C'est le cadeau que le ministre de la Santé laisse : toute la responsabilité aux médecins, plus de travail et de pression sur le système. La réforme promise avec la loi n° 15 et Santé Québec tarde à se concrétiser. Nous voyons seulement une augmentation de la gestion, tandis que les patient·e·s attendent encore et encore pour des rendez-vous.
Cette procédure d'exception nous muselle, elle muselle l'opposition et même des fonctionnaires du ministère de la Santé, qui ont exprimé qu'il serait impossible d'atteindre tous ces indicateurs. Ceux-ci ont été écartés ou ignorés.
Ce gouvernement ne tolère plus les contradictions ni les questionnements. Il s'agit désormais d'un problème de démocratie. En contournant le débat et en utilisant la force comme seul langage, il érode la confiance des citoyens envers leurs institutions et leur réseau de santé.
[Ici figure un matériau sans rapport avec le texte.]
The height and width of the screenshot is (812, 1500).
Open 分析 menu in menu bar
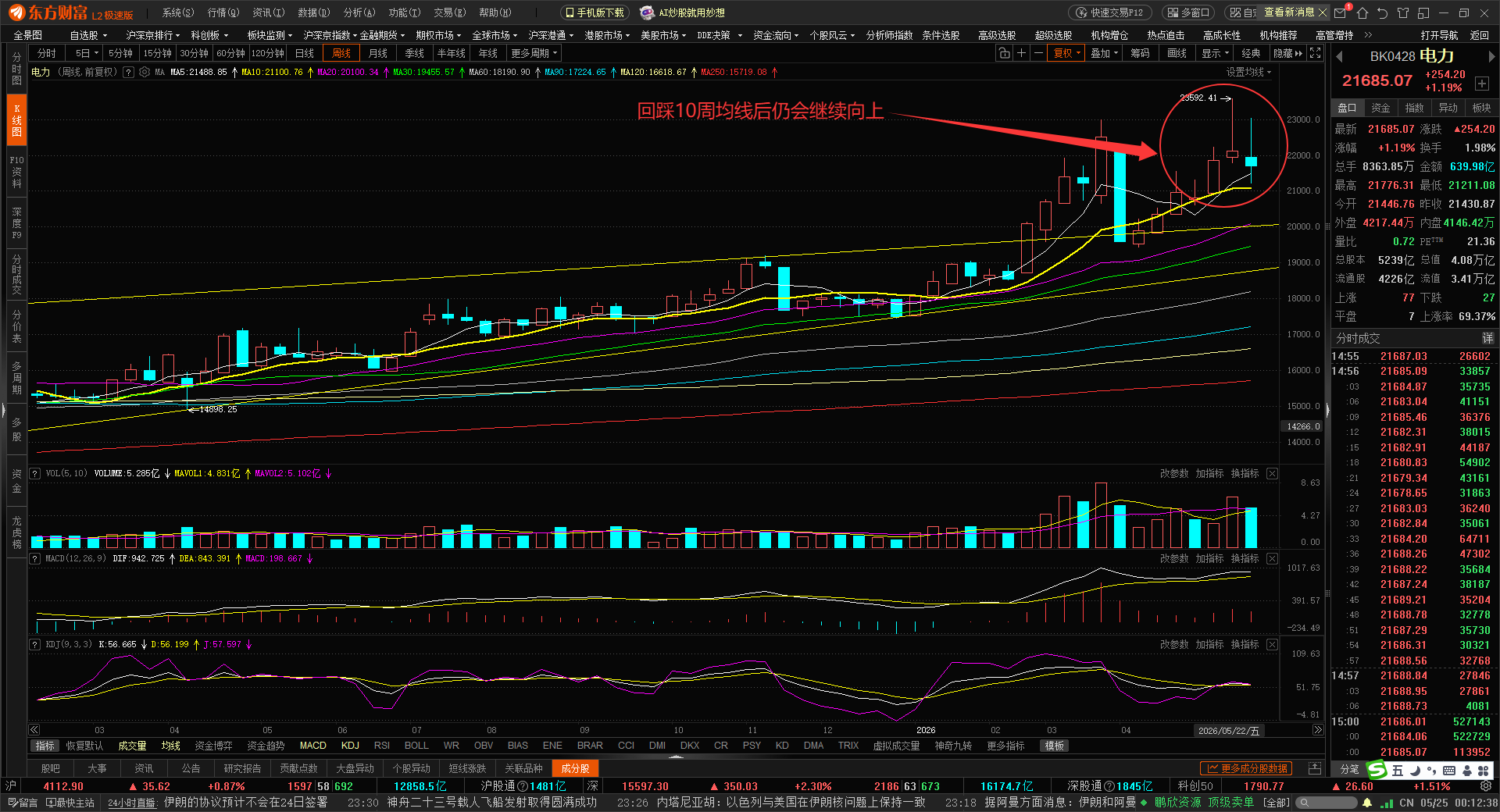coord(359,12)
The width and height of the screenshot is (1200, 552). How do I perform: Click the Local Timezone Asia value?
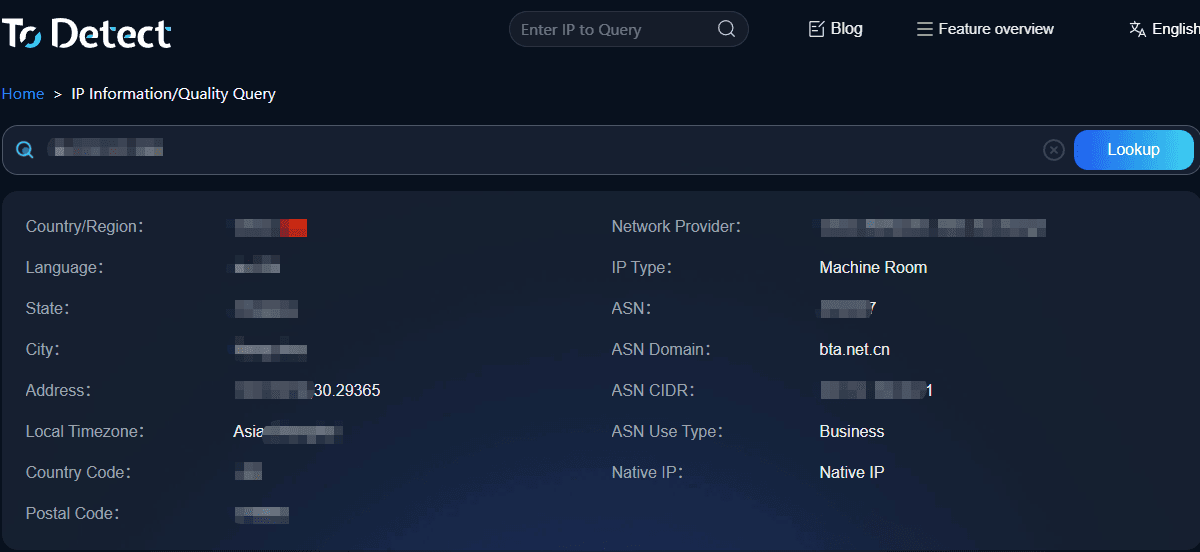click(x=288, y=432)
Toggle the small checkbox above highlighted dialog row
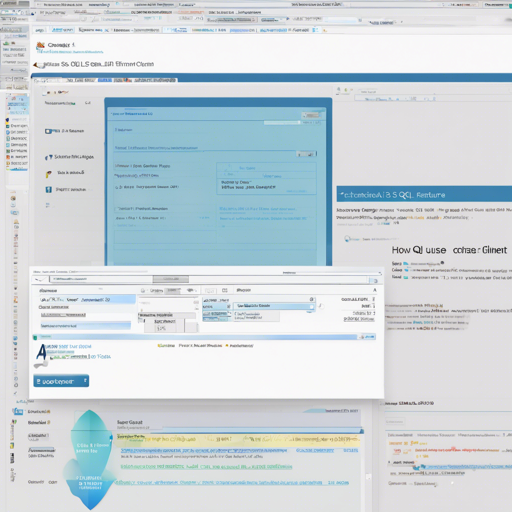Image resolution: width=512 pixels, height=512 pixels. [312, 299]
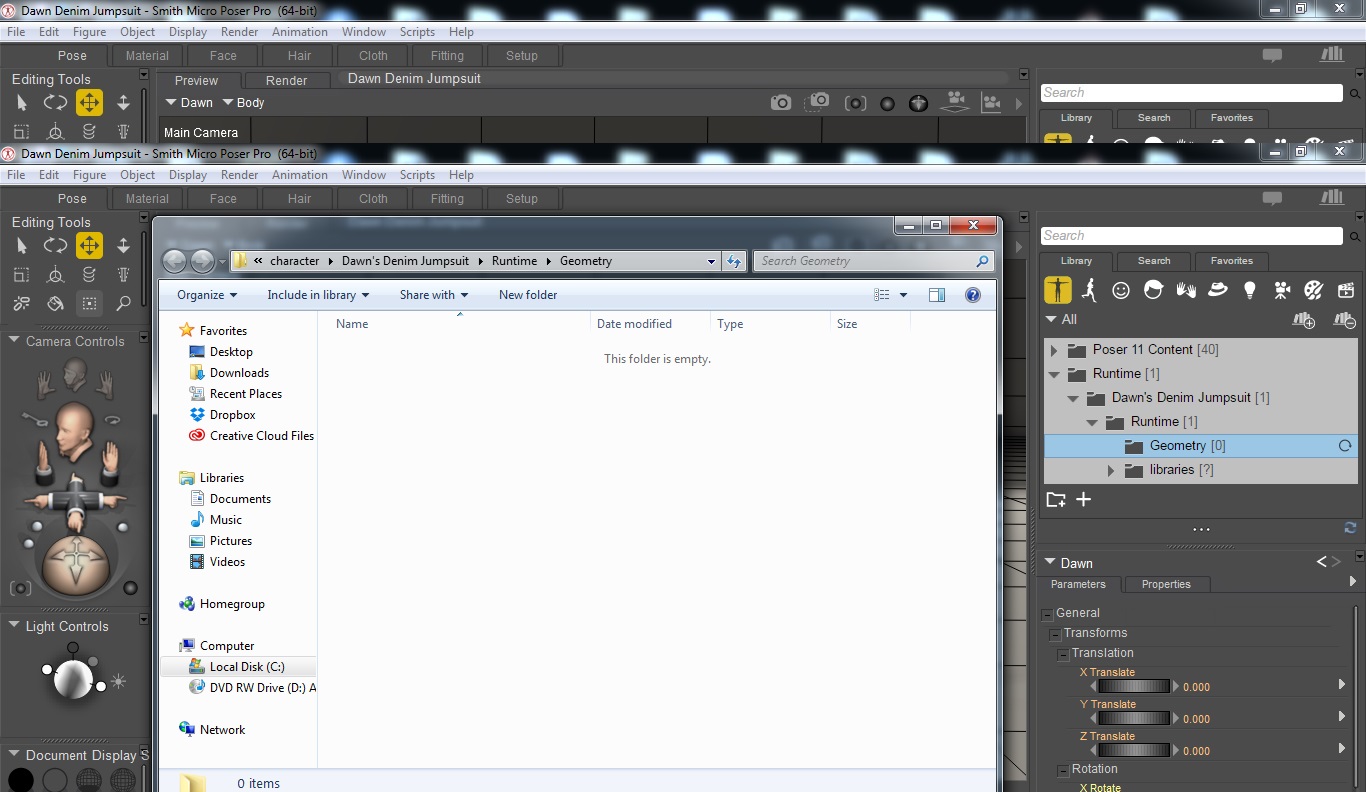This screenshot has height=792, width=1366.
Task: Toggle the Explorer preview pane button
Action: (937, 295)
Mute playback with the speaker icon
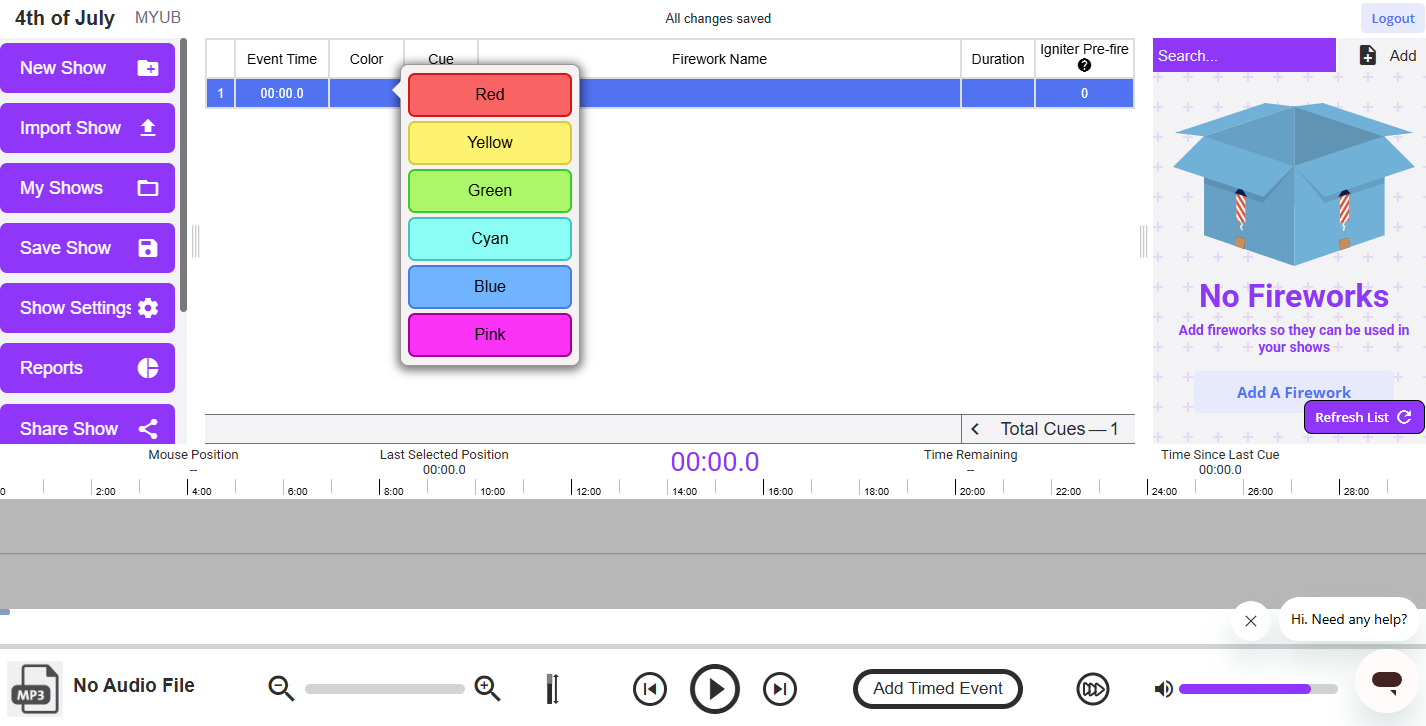 (x=1163, y=689)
Je suis extrêmement déçue. Nous allons mener cette bataille avec notre groupe parlementaire, car il s'agit avant tout de fournir des soins aux patient·e·s sans surcharger un réseau déjà à bout de souffle. Nous n'avons pas les infrastructures nécessaires pour atteindre ces pseudo-objectifs. Ce ne sont pas des objectifs, mais des promesses en l'air, c'est une plate-forme électorale. Merci, Mme la Présidente.